▶ **WHAT IS EXPECTED**
Whenever a line of the data below holds the string "will", copy that line.
<<<<
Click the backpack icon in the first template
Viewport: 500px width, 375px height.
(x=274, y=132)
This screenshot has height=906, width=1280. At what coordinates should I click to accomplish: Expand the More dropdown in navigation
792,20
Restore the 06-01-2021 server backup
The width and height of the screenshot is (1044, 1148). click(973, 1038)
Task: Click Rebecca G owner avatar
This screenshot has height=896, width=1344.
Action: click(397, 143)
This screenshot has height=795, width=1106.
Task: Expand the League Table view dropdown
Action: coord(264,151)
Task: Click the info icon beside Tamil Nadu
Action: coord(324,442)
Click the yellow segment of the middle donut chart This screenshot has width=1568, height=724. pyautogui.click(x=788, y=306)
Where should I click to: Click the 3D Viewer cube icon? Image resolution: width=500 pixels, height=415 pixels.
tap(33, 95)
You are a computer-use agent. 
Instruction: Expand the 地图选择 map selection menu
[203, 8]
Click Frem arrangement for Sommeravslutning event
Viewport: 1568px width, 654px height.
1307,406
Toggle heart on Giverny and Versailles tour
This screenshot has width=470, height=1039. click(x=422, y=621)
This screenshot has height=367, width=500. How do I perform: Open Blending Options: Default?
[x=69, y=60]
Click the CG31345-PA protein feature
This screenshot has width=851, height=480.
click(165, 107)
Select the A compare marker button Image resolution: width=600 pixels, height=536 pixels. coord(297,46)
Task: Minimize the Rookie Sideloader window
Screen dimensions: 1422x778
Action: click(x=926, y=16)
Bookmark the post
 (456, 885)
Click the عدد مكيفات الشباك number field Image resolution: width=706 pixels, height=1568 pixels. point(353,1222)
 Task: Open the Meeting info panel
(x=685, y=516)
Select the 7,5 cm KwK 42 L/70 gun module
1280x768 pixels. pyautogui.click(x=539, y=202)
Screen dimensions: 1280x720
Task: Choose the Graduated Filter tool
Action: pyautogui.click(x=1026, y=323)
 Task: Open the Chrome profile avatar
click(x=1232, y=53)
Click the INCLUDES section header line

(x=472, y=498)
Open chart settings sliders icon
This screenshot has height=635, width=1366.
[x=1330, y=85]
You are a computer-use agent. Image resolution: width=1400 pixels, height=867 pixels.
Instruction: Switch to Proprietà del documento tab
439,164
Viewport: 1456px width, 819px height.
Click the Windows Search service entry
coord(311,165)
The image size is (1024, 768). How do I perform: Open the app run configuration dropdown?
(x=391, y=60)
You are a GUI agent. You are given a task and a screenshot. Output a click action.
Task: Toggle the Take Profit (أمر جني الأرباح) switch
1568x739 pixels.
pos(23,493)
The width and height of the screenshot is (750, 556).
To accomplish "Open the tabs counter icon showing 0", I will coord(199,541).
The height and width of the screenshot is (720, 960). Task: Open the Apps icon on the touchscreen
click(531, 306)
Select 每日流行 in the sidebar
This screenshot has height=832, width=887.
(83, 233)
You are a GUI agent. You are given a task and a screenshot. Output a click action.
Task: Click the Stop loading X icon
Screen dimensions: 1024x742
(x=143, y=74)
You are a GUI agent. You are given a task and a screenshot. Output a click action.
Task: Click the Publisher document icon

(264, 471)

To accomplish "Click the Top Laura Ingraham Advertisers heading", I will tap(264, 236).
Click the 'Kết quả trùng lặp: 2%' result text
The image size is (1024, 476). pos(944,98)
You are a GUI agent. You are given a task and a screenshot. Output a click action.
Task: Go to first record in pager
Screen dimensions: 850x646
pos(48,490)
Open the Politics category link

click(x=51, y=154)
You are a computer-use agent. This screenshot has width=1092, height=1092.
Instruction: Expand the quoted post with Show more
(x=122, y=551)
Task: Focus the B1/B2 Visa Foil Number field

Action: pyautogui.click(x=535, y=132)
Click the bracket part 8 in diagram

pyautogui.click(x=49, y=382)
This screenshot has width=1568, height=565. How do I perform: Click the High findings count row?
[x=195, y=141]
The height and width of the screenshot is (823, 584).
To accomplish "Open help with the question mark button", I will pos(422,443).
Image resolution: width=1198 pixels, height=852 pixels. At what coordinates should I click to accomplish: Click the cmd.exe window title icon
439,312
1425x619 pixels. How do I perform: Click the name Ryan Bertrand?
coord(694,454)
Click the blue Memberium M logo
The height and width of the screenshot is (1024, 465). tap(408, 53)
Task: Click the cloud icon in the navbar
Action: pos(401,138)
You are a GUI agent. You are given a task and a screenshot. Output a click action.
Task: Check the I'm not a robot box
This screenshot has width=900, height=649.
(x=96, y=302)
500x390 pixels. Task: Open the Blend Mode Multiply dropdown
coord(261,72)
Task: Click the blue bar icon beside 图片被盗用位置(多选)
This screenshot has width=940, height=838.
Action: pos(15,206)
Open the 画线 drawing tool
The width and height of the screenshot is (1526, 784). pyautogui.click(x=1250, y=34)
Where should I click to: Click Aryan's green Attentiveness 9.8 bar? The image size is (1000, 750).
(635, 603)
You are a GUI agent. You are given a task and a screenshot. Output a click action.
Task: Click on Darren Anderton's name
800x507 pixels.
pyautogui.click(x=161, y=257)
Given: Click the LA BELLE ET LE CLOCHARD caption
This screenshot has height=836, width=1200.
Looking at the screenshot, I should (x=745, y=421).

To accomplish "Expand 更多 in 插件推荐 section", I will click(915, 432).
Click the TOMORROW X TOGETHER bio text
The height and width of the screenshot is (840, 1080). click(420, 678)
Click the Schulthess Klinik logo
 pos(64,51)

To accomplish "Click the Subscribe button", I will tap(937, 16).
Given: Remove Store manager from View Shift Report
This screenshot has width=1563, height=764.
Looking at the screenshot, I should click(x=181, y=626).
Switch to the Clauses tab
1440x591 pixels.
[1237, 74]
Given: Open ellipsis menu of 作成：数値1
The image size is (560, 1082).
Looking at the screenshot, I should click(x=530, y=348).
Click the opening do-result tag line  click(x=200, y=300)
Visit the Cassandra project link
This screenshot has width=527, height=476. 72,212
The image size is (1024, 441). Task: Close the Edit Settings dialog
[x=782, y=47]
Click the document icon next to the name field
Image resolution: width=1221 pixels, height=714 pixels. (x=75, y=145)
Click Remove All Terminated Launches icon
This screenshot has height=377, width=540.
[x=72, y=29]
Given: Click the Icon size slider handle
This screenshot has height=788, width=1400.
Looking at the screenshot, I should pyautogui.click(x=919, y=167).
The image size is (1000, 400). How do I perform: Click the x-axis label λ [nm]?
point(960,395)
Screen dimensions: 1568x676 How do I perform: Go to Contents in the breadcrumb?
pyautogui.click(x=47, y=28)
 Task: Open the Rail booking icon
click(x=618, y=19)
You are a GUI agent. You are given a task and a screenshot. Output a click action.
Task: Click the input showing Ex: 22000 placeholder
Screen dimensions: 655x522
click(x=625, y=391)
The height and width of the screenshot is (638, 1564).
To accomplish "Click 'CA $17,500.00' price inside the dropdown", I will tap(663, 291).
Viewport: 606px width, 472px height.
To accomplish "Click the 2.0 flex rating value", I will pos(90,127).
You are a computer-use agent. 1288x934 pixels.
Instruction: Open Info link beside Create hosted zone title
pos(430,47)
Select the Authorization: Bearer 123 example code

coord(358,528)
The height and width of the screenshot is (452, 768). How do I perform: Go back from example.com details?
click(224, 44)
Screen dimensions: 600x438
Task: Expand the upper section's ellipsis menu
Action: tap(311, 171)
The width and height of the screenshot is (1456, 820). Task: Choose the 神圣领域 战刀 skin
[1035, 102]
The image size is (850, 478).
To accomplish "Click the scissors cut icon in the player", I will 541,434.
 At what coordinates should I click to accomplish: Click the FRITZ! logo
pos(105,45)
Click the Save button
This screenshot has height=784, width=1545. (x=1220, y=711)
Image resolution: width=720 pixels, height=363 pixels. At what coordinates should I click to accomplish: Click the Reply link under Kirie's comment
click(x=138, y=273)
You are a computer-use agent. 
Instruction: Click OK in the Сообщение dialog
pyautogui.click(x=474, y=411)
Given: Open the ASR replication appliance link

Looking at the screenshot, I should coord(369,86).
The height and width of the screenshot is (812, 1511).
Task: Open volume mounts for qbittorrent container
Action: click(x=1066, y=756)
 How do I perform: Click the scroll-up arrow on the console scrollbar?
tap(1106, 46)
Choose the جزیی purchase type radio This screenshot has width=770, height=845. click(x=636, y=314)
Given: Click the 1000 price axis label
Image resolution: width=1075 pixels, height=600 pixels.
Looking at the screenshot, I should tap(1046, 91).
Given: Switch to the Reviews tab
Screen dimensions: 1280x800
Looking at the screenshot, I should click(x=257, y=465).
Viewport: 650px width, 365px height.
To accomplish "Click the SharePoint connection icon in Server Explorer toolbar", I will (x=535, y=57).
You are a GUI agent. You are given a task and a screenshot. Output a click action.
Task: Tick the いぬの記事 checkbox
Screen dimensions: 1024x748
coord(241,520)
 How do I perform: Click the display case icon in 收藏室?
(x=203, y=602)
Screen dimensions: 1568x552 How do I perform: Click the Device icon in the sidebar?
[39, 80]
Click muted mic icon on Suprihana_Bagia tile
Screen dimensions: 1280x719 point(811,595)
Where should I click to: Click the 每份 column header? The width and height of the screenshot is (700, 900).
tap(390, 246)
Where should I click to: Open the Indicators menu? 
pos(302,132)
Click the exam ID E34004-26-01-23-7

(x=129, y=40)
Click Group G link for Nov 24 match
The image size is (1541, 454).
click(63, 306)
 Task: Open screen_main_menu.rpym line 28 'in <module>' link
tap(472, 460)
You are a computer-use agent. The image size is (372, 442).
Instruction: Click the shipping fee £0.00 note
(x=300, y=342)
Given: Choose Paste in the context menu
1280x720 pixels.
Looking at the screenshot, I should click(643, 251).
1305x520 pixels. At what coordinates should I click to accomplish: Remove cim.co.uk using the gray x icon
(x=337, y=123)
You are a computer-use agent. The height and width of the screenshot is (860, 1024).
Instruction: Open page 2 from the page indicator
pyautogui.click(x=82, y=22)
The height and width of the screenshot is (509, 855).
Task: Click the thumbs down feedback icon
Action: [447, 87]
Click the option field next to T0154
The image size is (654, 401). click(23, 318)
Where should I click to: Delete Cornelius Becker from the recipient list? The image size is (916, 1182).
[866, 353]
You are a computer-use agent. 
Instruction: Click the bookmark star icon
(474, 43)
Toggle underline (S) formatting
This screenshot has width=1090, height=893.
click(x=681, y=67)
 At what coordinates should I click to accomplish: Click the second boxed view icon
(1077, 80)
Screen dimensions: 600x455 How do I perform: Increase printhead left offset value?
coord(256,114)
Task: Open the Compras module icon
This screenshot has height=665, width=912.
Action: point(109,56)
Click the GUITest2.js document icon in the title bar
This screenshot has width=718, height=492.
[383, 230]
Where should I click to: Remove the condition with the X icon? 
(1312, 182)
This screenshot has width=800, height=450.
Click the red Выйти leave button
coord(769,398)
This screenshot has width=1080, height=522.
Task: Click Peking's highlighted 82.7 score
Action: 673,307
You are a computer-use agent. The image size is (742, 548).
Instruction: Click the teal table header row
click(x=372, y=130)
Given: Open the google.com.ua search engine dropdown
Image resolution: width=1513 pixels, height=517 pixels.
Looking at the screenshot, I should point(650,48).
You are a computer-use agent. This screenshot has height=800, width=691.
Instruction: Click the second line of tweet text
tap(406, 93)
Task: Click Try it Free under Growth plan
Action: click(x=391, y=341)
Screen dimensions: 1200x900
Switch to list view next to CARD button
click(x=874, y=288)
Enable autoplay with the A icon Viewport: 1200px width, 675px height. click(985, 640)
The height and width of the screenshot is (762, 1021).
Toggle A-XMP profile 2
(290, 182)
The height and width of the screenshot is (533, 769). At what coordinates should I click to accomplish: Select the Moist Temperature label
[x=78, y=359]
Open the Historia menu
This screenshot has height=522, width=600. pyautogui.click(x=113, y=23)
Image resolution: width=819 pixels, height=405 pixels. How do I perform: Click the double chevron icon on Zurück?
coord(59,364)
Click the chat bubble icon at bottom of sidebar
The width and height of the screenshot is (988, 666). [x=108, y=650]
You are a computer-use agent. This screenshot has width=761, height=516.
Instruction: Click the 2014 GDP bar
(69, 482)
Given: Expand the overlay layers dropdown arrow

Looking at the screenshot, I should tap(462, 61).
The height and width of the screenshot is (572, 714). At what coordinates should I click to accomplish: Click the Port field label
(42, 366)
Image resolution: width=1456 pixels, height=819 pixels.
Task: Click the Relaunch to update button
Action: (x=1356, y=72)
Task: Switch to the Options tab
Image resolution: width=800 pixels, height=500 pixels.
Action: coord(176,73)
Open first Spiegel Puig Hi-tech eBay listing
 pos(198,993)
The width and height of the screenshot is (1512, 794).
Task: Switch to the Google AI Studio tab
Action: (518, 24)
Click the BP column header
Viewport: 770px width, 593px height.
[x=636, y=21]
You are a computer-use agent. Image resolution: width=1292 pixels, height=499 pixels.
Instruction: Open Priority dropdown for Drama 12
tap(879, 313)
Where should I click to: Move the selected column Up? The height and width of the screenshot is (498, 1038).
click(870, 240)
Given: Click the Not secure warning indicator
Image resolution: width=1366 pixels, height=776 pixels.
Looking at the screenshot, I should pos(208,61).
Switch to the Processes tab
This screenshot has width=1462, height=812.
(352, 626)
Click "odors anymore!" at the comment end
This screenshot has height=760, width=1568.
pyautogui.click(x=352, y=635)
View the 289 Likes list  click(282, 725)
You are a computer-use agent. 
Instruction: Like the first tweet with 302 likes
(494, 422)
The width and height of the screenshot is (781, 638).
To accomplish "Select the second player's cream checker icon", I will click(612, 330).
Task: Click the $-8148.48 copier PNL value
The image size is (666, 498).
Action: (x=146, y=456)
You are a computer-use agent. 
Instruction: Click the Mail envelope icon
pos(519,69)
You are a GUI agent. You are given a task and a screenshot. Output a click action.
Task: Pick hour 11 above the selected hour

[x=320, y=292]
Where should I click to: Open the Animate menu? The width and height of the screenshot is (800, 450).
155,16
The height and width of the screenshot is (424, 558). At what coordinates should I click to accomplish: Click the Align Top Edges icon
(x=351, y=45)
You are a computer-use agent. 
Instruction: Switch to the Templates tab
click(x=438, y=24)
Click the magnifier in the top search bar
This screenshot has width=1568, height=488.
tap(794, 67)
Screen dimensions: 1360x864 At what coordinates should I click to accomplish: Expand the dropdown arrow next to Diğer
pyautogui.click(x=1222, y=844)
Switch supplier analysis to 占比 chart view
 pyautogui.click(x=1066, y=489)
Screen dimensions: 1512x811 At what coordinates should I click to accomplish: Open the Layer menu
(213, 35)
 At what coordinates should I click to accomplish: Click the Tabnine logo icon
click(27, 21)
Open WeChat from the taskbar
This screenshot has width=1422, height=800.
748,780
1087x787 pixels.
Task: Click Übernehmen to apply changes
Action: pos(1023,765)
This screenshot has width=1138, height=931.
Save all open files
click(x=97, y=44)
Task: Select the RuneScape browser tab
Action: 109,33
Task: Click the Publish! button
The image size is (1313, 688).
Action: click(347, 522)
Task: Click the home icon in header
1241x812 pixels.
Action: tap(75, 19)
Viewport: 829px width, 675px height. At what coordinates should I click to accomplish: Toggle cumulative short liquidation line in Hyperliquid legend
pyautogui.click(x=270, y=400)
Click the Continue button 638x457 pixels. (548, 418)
>>>>
▶ **RESULT OF THE EXERCISE**
To accomplish "Open the tabs counter icon showing 0", I will coord(199,541).
To accomplish "Click the Top Laura Ingraham Advertisers heading", I will tap(264, 236).
To accomplish "Open help with the question mark button", I will pos(422,443).
To accomplish "Expand 更多 in 插件推荐 section", I will click(915, 432).
To accomplish "Click the Subscribe button", I will tap(937, 16).
To accomplish "Click 'CA $17,500.00' price inside the dropdown", I will tap(663, 291).
To accomplish "Click the 2.0 flex rating value", I will pos(90,127).
To accomplish "Click the scissors cut icon in the player", I will 541,434.
To accomplish "Click the SharePoint connection icon in Server Explorer toolbar", I will (x=535, y=57).
To accomplish "Select the second player's cream checker icon", I will click(612, 330).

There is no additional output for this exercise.